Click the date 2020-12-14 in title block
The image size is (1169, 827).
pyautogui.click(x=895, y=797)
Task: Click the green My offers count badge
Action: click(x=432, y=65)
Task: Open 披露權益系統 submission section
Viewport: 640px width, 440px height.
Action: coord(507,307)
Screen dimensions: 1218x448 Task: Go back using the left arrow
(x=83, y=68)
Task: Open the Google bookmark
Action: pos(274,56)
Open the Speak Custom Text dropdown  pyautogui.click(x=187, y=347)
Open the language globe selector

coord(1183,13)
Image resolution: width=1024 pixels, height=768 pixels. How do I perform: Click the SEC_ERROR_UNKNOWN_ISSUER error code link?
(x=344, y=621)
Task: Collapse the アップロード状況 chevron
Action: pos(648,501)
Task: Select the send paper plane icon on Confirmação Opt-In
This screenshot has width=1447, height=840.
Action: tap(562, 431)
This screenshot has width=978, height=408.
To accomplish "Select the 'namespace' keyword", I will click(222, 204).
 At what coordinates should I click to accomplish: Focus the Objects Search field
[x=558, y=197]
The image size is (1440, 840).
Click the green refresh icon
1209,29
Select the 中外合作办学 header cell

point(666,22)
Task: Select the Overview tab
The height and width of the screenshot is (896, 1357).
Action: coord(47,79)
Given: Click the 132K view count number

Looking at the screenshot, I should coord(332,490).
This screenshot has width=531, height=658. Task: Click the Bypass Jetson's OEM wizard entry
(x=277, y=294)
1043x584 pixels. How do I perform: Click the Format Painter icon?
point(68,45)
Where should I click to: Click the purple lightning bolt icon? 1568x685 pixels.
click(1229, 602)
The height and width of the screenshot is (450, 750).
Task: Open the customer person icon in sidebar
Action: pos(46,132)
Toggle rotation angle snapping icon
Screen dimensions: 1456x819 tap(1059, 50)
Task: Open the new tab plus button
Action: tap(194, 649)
+ + + +
Everything from the line containing "Task: Select the send" through the final line of the entries is to be written out exactly. No other lines belong in the answer.

Task: Select the send paper plane icon on Confirmação Opt-In
This screenshot has width=1447, height=840.
Action: tap(562, 431)
This screenshot has width=978, height=408.
To accomplish "Select the 'namespace' keyword", I will click(222, 204).
 At what coordinates should I click to accomplish: Focus the Objects Search field
[x=558, y=197]
The image size is (1440, 840).
Click the green refresh icon
1209,29
Select the 中外合作办学 header cell

point(666,22)
Task: Select the Overview tab
The height and width of the screenshot is (896, 1357).
Action: coord(47,79)
Given: Click the 132K view count number

Looking at the screenshot, I should coord(332,490).
This screenshot has width=531, height=658. Task: Click the Bypass Jetson's OEM wizard entry
(x=277, y=294)
1043x584 pixels. How do I perform: Click the Format Painter icon?
point(68,45)
Where should I click to: Click the purple lightning bolt icon? 1568x685 pixels.
click(1229, 602)
The height and width of the screenshot is (450, 750).
Task: Open the customer person icon in sidebar
Action: pos(46,132)
Toggle rotation angle snapping icon
Screen dimensions: 1456x819 tap(1059, 50)
Task: Open the new tab plus button
Action: tap(194, 649)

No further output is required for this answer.